The crypto market has had a terrible year in 2022. The economic environment has been relentless, and today’s FOMC meeting adds to the overall crypto anguish. The Federal Reserve, which is headquartered in Washington D.C., began its two-day monetary policy meeting.

The Federal Open Market Committee (FOMC), the monetary policy-making body of the Federal Reserve, will decide on the next interest rate increase in their ongoing meeting. Analysts have predicted that the meeting will be a game changer for the crypto industry.

The Federal Open Market Committee (FOMC) is made up of 12 members. This includes seven governors from the Board of Governors, one president from the Federal Reserve Bank of New York, and four presidents out of the remaining 11 Reserve Banks on a rotating basis.

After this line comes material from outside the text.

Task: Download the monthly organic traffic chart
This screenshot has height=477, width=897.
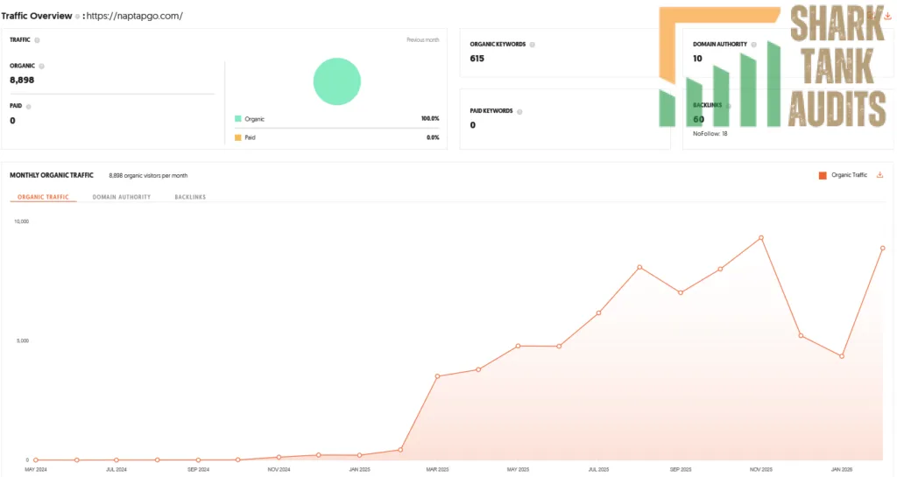Action: pos(879,175)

FOMC hike rate decision threatens a severe crypto market tumble

In 2022, the FOMC’s higher rates have already been felt in equities, cryptocurrencies, commodities (such as oil), and a variety of other assets. But what can investors anticipate going forward, and how long will the rising-rate environment have an impact on markets?

Four times this year, the Fed has raised rates, and it’s easy to see when markets really realized that the central bank wasn’t kidding about its plans to tighten monetary policy. In November 2021, crypto and many riskier stocks peaked. However, since then, digital assets have mostly trended downwards.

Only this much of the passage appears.